Police v DANIEL
[2013] SASC 174
•5 November 2013
Supreme Court of South Australia
(Magistrates Appeals: Criminal)
POLICE v DANIEL
[2013] SASC 174
Judgment of The Honourable Justice Kelly (ex tempore)
5 November 2013
MAGISTRATES - APPEAL AND REVIEW - SOUTH AUSTRALIA - APPEAL TO SUPREME COURT
CRIMINAL LAW - SENTENCE - SENTENCING ORDERS - COMMENCEMENT
CRIMINAL LAW - SENTENCE - SENTENCING ORDERS - DISCRETION TO RECORD CONVICTION - GENERALLY
Police appeal against Magistrate’s order to discharge the respondent without penalty – the respondent was charged on information with three counts of aggravated assault committed against police officers known to be acting in the course of their official duty – taking into account the four months already spent in custody on this matter, the Magistrate convicted the respondent without further penalty.
Whether the Magistrate erred in imposing a conviction without penalty.
Held: Appeal allowed – the order of Magistrate to impose a conviction without penalty constituted an error of law – order that the respondent be convicted without penalty set aside – sentence of imprisonment for four months imposed – period of imprisonment to have commenced on the day the respondent was taken into custody.
Criminal Law (Sentencing) Act 1988 (SA) s 15, s 20(3), s 30(2), referred to.
POLICE v DANIEL
[2013] SASC 174Magistrates Appeal: Criminal
KELLY J (ex tempore): The appellant, South Australia Police appeals against an order made in the Magistrates Court of South Australia on 23 August 2013 to discharge the respondent without penalty.
The respondent was charged on information with three counts of aggravated assault contrary to s 20(3) of the Criminal Law Consolidation Act 1935 (SA).
The circumstances of aggravation are that the assaults were committed against police officers known to be acting in the course of their official duty. The respondent pleaded guilty to these offences on the second occasion.
Imposing penalty on 23 August 2013 the Magistrate noted that the respondent had been in custody on this matter since his arrest on 24 April 2013. Taking that four months into account the Magistrate convicted the respondent without further penalty.
Section 15 of the Criminal Law (Sentencing) Act 1988 (SA) empowers the court to convict without penalty. It provides:
15—Discharge without penalty
(1)Where a court finds a person guilty of an offence but finds the offence so trifling that it is inappropriate to impose any penalty, it may—
(a) without recording a conviction, dismiss the charge; or
(b) upon recording a conviction, discharge the defendant without penalty.
(2)A court may exercise the powers conferred by this section despite any minimum penalty fixed by a special Act.
Thus the power to discharge without penalty is confined to offences considered by the court to be so trifling that it is inappropriate to impose a penalty.

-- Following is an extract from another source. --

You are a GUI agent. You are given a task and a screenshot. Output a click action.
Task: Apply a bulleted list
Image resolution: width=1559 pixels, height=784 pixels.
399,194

The Magistrate did not consider this type of offending trifling. That was a correct finding. On the contrary the Magistrate noted that in line with the sentencing objectives of general and personal deterrence she would normally have imposed a penalty of imprisonment. On this basis the Magistrate did not have any power to convict the respondent without penalty under s 15 of the Criminal Law (Sentencing) Act 1988 (SA).

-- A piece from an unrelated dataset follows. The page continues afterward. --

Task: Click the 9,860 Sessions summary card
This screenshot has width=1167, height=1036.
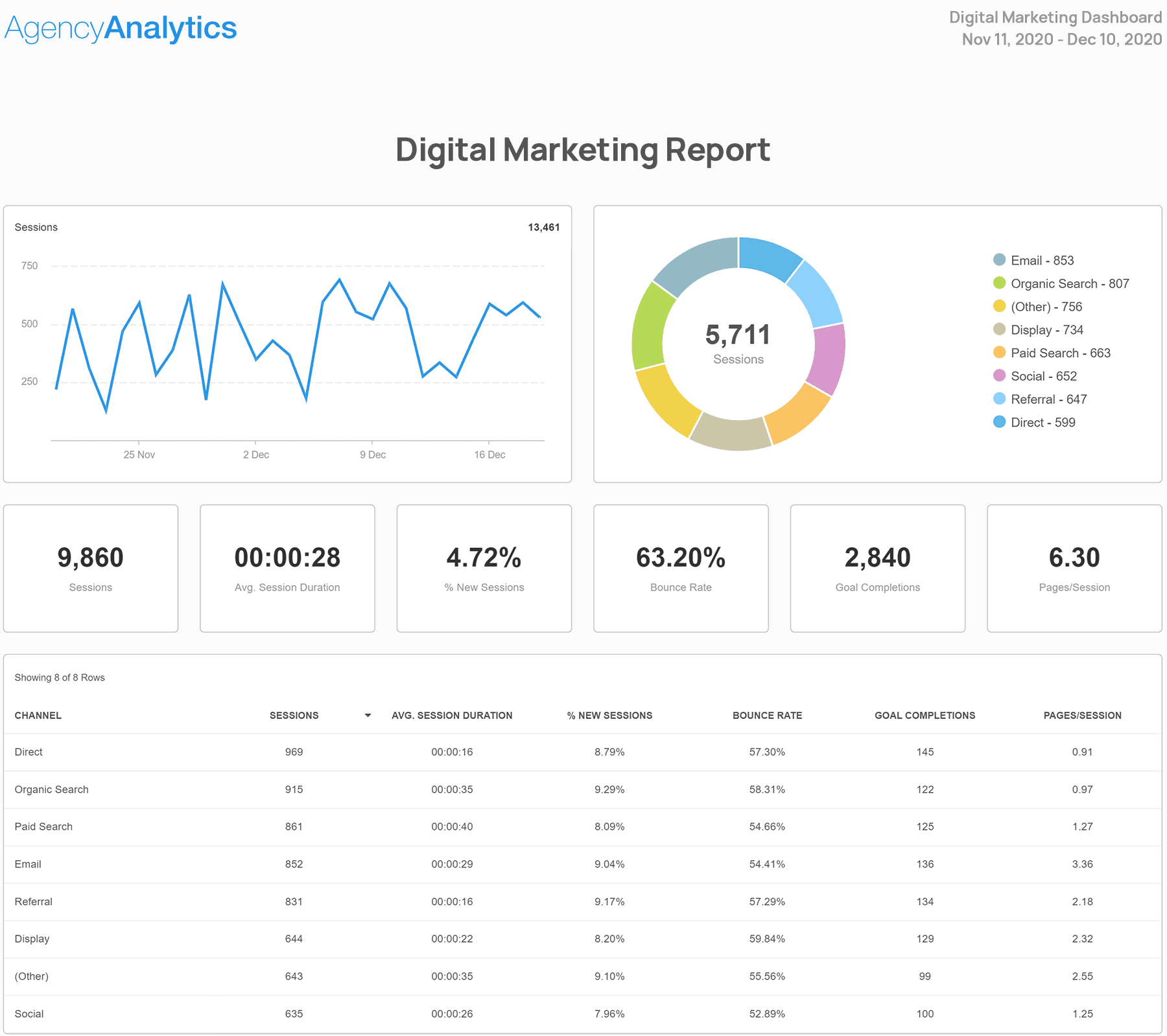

Section 30(2) of the Criminal Law (Sentencing) Act 1988 (SA) empowers a court to direct that the sentence will be taken to have commenced on the day on which the defendant was taken into custody. It provides:
30—Commencement of sentences and non-parole periods
…
(2)If a defendant has spent time in custody in respect of an offence for which the defendant is subsequently sentenced to imprisonment, the court may, when sentencing the defendant, take into account the time already spent in custody and—
(a) make an appropriate reduction in the term of the sentence; or
(b) direct that the sentence will be taken to have commenced—
(i)on the day on which the defendant was taken into custody; or
(ii)on a date specified by the court that occurs after the day on which the defendant was taken into custody but before the day on which the defendant is sentenced.
…
The appellant correctly submitted that the terms of s 30(2) could only be engaged if the Magistrate had subsequently sentenced the respondent to imprisonment. By convicting the respondent without penalty the Magistrate had precluded any exercise of that power to backdate the commencement of the respondent's period of imprisonment.

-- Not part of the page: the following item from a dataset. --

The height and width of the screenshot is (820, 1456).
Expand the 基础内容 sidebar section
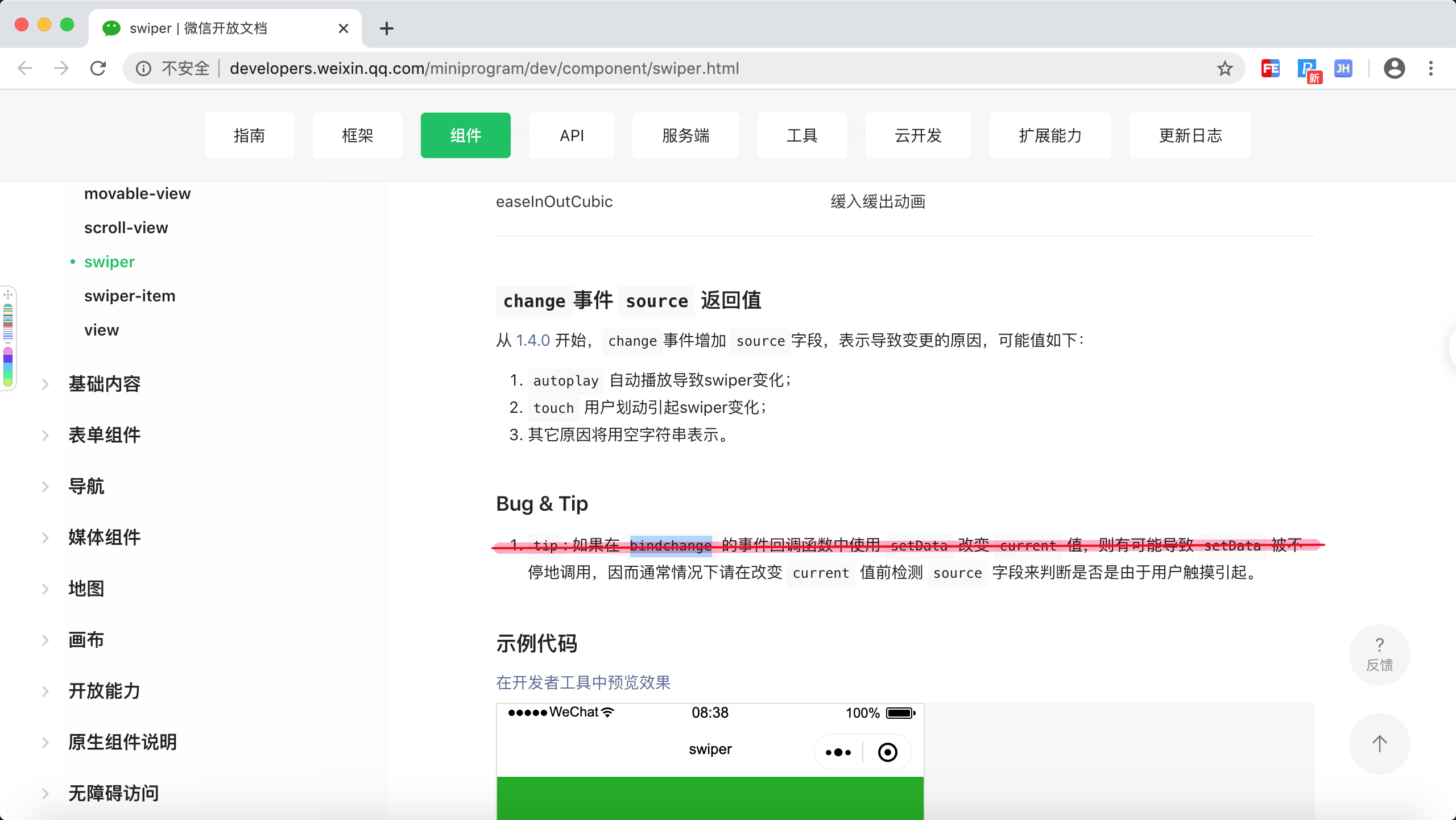click(104, 384)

The order of the Magistrate to impose a conviction without penalty did constitute an error of law. As it currently stands the court record does not reflect the gravity of the respondent's offending and it may create the impression in the future on the part of other sentencing courts that the offending was considered trifling.
The respondent in these circumstances conceded that the appeal should be allowed but submitted that the respondent should be re-sentenced in the manner proposed by the appellant. In my view that concession was correctly made.
Accordingly, I would allow the appeal. I set aside the order of the Magistrate that the respondent be convicted without penalty. I impose a sentence of four months imprisonment and I direct under the provisions of s 30(2) of the Criminal Law (Sentencing) Act 1988 (SA) that the period of imprisonment will be taken to have commenced on the date on which the respondent was taken into custody being 24 April 2013.